The role of protein kinase C (PKC) in the regulation of vascular smooth muscle cell proliferation was studied using not only phorbol ester but also diacylglycerol, with regard to the molecular species of PKC. Phorbol 12,13-dibutyrate (PDBu) and 1,2-dioctanoylglycerol (DOG) both potently inhibited serum-stimulated DNA synthesis and cell population doubling. The PDBu effect on DNA synthesis was maximal when applied at late G₁. Neither PDBu nor DOG inhibited DNA synthesis in cells incubated with phorbol 12-myristate 13-acetate (PMA) for 24 h, which down-regulates PKC. Moreover, long exposure to PMA shortened the G₁ period and the cell population doubling time.

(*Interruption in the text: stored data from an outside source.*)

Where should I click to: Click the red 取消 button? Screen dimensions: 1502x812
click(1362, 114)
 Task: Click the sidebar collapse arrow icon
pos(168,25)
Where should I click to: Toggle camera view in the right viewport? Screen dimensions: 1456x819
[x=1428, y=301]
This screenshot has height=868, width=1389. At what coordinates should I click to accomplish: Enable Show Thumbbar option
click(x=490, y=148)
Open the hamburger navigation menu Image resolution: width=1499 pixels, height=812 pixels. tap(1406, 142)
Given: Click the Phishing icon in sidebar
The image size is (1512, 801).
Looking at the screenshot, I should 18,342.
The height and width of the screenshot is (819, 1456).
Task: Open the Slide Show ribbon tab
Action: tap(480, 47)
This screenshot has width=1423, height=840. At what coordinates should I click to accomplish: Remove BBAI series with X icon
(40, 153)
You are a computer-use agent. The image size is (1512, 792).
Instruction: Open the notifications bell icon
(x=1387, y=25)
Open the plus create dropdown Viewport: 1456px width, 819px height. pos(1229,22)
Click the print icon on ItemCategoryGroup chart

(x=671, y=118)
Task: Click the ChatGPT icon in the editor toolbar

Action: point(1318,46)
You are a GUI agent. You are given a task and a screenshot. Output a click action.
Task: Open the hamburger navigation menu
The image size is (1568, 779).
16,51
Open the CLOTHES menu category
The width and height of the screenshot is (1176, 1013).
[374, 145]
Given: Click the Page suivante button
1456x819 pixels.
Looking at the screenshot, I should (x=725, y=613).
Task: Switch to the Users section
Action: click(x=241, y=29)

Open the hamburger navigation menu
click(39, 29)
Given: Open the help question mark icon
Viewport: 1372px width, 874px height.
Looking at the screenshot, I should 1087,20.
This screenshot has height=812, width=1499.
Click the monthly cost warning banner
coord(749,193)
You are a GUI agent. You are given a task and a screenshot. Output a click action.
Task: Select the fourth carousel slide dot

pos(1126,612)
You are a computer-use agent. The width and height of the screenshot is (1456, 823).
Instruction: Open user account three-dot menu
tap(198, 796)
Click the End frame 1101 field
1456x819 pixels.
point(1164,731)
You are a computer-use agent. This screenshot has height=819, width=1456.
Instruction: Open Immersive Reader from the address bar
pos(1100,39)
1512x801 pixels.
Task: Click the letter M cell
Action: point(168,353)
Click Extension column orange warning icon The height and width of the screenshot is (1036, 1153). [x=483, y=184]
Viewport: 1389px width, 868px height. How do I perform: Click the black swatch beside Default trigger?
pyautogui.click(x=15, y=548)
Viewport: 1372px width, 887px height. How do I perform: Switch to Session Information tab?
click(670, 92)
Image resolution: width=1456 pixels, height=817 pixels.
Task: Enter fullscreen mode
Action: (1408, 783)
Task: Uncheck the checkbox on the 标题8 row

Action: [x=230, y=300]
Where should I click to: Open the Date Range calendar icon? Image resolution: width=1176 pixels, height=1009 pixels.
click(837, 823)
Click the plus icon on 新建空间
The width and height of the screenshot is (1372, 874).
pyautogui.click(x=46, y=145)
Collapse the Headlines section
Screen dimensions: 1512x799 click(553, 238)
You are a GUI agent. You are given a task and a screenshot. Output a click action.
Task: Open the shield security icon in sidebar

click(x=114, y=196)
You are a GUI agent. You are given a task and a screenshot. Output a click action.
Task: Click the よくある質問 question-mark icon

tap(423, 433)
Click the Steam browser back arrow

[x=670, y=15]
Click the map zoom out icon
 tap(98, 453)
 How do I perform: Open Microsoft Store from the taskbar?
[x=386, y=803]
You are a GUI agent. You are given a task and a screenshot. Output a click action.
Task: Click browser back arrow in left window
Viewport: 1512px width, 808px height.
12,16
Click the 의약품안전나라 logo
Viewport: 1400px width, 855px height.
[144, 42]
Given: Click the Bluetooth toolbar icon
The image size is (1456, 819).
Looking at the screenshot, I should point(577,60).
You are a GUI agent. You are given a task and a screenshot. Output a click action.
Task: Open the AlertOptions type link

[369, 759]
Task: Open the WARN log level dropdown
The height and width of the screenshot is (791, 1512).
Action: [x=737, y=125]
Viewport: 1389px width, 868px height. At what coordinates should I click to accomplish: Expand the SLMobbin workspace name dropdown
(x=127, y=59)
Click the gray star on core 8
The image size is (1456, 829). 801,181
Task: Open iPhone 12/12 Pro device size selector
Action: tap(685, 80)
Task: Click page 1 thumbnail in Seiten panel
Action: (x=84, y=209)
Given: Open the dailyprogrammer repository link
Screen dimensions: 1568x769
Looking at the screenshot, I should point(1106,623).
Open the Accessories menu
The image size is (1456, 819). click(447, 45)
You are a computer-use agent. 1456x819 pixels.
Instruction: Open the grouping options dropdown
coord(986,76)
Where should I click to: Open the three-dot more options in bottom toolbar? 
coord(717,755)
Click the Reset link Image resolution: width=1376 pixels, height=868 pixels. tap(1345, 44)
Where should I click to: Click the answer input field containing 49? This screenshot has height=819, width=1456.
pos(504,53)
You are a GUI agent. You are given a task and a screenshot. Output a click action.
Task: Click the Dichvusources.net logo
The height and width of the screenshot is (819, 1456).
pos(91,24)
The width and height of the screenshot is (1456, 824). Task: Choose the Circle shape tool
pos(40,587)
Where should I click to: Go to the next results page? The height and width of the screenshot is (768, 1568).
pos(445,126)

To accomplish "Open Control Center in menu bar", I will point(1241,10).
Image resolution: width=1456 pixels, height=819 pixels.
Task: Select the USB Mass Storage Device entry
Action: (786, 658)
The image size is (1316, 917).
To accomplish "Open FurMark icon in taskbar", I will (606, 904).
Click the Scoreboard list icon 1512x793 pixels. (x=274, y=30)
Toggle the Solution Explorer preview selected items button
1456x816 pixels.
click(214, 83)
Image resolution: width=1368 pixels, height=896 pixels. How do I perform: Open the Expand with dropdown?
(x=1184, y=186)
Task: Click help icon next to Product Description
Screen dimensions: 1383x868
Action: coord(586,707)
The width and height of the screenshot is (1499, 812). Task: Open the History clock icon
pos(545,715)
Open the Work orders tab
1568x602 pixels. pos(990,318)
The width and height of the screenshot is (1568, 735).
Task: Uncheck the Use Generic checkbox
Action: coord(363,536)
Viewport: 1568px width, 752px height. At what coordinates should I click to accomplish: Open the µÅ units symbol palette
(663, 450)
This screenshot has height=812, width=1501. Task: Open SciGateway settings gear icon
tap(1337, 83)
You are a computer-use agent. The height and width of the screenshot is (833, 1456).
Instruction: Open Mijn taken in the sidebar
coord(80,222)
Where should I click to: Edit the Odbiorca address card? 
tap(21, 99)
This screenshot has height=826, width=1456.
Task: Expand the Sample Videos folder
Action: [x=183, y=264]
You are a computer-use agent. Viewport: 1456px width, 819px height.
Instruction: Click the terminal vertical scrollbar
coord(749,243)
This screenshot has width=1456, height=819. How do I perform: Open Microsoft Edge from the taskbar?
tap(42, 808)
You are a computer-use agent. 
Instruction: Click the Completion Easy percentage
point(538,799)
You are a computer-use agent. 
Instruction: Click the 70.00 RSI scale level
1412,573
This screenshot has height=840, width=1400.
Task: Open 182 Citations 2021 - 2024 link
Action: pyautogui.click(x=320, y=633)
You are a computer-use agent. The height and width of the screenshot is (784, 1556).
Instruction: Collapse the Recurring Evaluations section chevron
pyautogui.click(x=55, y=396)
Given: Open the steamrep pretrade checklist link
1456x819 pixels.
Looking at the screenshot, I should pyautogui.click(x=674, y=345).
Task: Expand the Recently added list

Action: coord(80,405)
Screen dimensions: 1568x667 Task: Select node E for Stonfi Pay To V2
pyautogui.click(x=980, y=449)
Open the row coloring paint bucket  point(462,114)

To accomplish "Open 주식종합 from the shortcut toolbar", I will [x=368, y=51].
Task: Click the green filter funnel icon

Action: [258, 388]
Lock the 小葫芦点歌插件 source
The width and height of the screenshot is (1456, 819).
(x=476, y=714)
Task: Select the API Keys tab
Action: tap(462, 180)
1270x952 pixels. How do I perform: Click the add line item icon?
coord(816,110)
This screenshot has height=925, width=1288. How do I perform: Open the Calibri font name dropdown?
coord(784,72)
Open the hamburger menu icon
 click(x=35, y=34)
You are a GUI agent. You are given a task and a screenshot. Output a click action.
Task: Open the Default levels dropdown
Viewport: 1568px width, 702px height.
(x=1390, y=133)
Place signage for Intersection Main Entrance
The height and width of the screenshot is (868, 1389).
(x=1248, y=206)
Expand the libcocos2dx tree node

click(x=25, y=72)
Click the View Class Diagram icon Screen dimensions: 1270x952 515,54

Therefore, a PKC isoform(s) that can be activated by phorbol ester and down-regulated by long exposure to PMA should be involved in the G₁/S inhibition. A PKC enzyme assay of the soluble proteins extracted from late G₁ cells and fractionated by anion exchange and hydroxytapatite chromatography showed that the activity eluting with PKC-α predominated, whereas that eluting with PKC-ζ was detectable. The former was dependent on Ca²⁺ and phorbol ester but the latter was not. PKC-ζ appeared to be expressed as two subspecies of M_r 70 and 80 kDa. In cells incubated with PMA for 24 h, the activity eluting with PKC-α was completely abolished, whereas the significant activity eluting with PKC-ζ (70 kDa) remained. On the other hand, a relatively low, Ca²⁺-independent activity etuted with PKC-ε from the particulate fraction. This was reduced by long exposure to PMA, although not completely. Therefore, PKC-α and -ε may be the most probable mediators of the G₁/S inhibition.